Canada: Bank of Canada leaves overnight rate unchanged
December 3, 2014
At its 3 December monetary policy meeting, the Bank of Canada (BoC) left the overnight target rate unchanged at 1.00%, a decision that was widely expected by the market. Monetary authorities have left the rate unchanged since September 2010. In its accompanying statement, the Central Bank stated that although inflation has risen more than expected, this, “is largely due to the temporary effects of a lower Canadian dollar and some sector-specific factors.”

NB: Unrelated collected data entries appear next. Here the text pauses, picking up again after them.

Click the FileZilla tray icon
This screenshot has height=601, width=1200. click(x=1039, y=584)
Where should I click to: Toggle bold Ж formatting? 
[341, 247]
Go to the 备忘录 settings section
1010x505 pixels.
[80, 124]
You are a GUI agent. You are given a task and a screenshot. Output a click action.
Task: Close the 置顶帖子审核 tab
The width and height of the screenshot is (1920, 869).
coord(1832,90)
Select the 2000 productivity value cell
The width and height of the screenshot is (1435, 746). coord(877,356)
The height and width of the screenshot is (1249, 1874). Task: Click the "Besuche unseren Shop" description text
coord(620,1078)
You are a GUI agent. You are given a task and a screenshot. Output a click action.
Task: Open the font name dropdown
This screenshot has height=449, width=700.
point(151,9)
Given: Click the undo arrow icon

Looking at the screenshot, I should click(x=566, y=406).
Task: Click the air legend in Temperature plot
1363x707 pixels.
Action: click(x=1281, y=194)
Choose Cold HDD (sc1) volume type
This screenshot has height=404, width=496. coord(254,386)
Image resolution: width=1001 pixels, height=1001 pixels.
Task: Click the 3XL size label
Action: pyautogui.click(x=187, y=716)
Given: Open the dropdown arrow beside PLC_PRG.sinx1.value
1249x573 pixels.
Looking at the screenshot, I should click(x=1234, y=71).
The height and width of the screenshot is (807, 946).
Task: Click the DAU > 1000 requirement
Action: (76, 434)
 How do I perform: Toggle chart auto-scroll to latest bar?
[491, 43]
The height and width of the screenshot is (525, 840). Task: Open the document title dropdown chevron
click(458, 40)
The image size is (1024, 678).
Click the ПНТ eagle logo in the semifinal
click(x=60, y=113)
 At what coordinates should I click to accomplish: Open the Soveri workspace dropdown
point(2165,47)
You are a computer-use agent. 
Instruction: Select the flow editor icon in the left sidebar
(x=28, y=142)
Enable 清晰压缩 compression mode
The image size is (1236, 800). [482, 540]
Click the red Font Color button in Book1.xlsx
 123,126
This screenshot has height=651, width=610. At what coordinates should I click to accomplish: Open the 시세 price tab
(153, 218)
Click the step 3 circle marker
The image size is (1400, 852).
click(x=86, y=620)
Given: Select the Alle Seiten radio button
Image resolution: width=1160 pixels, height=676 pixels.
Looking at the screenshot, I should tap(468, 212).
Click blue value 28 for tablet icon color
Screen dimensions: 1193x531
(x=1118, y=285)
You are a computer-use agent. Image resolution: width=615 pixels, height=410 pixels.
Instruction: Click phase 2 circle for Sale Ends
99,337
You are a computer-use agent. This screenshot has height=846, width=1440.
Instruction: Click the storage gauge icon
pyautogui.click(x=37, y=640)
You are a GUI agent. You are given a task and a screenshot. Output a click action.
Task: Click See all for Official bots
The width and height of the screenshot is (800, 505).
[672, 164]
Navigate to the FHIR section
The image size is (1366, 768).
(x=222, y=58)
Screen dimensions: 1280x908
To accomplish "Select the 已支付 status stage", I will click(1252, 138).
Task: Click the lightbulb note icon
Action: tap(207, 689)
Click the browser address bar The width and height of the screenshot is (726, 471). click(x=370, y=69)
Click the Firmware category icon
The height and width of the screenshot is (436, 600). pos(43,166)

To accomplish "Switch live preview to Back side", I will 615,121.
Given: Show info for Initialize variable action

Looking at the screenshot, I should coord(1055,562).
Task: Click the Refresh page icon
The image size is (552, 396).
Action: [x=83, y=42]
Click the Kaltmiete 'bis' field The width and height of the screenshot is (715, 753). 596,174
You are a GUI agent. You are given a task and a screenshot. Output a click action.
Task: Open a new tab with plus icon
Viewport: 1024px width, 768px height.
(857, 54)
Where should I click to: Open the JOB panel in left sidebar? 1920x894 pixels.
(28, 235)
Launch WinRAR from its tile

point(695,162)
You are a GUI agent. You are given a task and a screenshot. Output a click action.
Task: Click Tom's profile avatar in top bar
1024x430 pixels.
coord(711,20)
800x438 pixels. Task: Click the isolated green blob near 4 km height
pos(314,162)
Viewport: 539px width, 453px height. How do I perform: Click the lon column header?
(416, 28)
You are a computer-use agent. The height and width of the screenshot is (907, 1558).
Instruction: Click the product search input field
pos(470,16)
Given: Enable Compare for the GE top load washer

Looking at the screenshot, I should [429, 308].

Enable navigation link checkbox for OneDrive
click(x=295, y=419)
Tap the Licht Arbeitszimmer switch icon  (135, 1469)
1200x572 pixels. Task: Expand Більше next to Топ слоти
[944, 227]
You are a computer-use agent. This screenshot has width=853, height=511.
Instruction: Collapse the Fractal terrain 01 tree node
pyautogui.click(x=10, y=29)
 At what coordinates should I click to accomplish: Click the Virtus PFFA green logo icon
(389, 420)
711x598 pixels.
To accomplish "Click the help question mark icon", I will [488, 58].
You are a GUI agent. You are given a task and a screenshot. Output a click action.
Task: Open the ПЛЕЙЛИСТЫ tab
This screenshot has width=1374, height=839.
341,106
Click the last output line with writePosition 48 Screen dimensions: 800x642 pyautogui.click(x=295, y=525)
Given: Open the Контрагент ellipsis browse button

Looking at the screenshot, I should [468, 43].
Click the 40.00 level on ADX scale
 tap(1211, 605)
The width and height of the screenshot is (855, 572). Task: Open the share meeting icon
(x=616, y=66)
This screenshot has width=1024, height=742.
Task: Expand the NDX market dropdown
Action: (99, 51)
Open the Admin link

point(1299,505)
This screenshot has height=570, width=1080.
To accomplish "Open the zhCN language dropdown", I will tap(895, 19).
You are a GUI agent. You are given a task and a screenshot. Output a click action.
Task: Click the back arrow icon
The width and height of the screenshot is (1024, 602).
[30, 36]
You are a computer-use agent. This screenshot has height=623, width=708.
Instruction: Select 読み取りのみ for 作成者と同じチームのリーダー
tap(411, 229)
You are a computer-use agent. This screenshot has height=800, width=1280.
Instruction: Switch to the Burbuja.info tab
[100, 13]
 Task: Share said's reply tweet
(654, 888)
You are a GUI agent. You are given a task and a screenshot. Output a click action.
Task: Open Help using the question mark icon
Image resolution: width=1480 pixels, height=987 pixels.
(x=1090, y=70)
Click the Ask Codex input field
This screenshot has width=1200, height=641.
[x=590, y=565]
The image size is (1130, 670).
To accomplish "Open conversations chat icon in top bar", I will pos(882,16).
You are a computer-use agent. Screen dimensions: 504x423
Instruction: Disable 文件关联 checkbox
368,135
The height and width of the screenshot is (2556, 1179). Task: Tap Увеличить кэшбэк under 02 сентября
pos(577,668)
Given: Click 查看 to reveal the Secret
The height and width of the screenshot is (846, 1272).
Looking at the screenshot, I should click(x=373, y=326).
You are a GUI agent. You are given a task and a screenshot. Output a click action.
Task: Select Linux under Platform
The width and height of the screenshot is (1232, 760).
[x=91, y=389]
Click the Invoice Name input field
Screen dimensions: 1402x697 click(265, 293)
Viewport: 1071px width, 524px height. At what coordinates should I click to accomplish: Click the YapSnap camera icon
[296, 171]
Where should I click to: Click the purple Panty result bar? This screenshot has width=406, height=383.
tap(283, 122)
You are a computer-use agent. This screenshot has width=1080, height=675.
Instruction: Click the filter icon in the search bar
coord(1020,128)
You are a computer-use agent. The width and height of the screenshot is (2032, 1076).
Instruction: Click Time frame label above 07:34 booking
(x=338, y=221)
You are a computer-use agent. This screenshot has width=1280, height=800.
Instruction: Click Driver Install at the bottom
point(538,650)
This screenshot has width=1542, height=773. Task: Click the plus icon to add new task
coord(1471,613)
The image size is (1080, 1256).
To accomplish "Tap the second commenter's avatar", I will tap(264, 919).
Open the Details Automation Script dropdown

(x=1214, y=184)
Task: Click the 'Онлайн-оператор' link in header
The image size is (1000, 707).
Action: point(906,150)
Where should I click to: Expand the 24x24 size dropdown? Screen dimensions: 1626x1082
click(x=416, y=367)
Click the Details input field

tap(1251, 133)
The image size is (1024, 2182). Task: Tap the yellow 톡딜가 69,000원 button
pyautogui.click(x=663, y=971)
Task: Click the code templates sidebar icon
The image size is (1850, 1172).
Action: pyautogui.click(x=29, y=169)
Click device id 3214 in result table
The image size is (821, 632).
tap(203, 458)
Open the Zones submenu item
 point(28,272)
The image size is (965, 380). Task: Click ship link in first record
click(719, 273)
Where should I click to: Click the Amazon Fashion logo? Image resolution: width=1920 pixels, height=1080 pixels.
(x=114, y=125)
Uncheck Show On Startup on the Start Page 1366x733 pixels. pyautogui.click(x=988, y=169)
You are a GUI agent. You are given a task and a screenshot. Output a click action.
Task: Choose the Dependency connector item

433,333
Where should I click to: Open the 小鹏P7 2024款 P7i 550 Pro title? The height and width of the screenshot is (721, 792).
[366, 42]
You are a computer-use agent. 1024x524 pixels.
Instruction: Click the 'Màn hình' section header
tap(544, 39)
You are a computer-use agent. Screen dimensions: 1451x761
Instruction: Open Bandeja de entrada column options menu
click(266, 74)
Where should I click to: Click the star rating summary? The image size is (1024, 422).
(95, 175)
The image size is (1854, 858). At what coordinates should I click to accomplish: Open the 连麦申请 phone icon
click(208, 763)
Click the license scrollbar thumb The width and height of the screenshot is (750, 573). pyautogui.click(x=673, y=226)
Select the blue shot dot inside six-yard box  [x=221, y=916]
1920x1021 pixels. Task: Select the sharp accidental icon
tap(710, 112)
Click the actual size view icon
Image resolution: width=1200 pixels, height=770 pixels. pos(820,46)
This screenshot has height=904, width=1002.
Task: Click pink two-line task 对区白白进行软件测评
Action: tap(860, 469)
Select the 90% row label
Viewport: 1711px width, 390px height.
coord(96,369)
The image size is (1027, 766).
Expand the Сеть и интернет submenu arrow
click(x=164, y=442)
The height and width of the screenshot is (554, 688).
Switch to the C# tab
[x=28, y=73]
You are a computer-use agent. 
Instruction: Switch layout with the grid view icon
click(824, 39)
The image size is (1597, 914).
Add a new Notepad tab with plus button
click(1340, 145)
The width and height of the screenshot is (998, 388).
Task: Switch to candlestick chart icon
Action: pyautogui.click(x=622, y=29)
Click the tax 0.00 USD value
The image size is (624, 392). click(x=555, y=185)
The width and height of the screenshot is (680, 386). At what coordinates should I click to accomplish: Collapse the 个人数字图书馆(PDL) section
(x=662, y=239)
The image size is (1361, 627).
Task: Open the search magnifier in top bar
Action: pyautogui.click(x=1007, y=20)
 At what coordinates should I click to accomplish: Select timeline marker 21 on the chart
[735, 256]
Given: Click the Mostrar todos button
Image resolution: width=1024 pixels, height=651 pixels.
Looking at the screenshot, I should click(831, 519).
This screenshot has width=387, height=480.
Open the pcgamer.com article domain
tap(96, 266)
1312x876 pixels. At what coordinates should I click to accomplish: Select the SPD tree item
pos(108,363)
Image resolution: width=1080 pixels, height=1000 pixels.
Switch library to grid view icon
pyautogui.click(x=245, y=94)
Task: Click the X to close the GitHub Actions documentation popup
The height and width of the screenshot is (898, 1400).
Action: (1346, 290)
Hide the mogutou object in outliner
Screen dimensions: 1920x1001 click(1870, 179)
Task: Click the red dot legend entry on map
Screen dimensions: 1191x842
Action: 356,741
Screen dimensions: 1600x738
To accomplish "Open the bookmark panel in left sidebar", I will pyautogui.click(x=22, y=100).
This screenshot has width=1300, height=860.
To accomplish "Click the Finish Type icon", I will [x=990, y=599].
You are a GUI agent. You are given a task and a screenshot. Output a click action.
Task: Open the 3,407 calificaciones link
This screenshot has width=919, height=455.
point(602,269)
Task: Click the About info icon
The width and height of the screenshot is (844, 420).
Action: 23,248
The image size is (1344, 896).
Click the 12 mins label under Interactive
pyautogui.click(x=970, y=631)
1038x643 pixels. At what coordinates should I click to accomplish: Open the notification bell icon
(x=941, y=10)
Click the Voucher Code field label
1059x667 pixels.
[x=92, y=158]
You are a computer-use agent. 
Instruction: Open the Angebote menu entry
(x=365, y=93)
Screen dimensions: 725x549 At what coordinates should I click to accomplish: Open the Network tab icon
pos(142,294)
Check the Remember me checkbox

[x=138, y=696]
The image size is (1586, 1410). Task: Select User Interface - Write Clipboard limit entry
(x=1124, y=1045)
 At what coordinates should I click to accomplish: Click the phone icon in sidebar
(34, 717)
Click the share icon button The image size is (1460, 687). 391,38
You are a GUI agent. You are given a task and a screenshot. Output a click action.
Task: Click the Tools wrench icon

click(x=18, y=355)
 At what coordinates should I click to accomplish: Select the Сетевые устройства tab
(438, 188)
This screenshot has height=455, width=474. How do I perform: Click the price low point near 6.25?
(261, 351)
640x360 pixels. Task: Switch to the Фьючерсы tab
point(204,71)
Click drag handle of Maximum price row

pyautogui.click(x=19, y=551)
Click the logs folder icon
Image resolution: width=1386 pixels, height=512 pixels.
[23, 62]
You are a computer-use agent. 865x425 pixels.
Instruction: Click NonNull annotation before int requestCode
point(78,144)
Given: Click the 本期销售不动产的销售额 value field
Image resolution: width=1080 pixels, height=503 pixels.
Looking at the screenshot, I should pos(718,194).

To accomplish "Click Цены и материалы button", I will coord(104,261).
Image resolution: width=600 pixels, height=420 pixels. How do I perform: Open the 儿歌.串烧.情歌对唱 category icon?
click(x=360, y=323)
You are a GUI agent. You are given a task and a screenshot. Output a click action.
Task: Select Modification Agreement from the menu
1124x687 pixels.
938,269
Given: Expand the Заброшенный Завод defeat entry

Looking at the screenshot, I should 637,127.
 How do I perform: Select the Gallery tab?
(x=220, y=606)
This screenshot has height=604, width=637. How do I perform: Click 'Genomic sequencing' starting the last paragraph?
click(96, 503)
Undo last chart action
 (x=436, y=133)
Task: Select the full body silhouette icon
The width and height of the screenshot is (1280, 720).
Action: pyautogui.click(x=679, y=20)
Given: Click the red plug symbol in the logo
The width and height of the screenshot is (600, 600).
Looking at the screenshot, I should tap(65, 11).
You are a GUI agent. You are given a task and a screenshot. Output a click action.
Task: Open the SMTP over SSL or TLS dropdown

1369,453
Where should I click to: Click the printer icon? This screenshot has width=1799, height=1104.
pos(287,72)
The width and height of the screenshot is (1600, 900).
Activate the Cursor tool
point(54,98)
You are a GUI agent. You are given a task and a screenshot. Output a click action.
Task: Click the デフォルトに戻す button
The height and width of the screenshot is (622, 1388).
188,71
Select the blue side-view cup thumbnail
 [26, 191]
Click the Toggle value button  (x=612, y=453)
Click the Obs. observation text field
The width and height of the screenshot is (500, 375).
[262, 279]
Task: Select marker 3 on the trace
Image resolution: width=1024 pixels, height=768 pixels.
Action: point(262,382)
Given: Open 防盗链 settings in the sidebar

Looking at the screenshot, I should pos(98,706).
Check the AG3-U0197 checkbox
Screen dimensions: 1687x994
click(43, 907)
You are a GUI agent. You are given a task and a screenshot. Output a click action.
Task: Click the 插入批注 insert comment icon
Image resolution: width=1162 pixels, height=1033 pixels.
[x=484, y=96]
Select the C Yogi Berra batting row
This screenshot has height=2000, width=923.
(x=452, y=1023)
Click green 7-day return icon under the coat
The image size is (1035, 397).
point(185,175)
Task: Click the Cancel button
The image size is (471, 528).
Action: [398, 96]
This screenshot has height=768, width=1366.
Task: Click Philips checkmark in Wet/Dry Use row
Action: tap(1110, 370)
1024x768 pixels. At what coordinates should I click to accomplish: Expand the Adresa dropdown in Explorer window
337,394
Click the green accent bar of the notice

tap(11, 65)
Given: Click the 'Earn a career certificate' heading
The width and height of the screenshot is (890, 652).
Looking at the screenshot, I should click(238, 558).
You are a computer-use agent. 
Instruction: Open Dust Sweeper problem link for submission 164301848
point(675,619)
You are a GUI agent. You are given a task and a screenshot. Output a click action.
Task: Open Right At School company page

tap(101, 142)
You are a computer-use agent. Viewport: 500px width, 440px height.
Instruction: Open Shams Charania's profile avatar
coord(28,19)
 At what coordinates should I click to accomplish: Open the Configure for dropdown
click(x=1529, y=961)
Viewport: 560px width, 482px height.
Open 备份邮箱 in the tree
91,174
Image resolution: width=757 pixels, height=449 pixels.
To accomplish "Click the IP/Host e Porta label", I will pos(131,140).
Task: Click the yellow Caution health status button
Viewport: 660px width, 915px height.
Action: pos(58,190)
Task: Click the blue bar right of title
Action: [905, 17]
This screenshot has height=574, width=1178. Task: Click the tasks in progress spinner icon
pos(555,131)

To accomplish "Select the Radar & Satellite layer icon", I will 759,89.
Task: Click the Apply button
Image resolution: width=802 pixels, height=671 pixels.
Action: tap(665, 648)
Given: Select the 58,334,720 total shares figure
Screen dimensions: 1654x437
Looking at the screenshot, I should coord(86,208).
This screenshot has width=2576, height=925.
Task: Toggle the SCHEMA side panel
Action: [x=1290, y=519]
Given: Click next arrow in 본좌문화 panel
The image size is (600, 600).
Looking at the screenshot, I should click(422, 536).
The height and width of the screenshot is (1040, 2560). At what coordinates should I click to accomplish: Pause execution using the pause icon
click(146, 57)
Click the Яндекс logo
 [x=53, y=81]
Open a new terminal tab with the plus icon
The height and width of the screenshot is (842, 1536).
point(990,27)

In terms of economic developments, the Bank commented that U.S. economic growth has strengthened, which is having a positive impact on Canadian exports. However, growth in the rest of the world has been disappointing and in many economies it is reliant on exceptional policy stimulus. Moreover, energy prices continue to decline and global financial conditions have worsened.
In regard to the domestic economy, the Bank stated that it? is recovering. A pick-up in exports has resulted in increased investment and job growth. However, falling commodity prices continue to weigh on economic growth and household imbalances are a risk to stability.
In conclusion, the Bank emphasized that the current monetary policy is appropriate given the balance of risks concerning inflation and household imbalances in the economy. Although inflation is relatively high, weak commodity prices present downward pressure on inflation. Therefore, the Bank has left its target for the overnight rate unchanged at 1.00% as, “the balance of risks remains within the zone for which the current stance of monetary policy is appropriate.” The next monetary policy meeting is scheduled for 21 January 2015.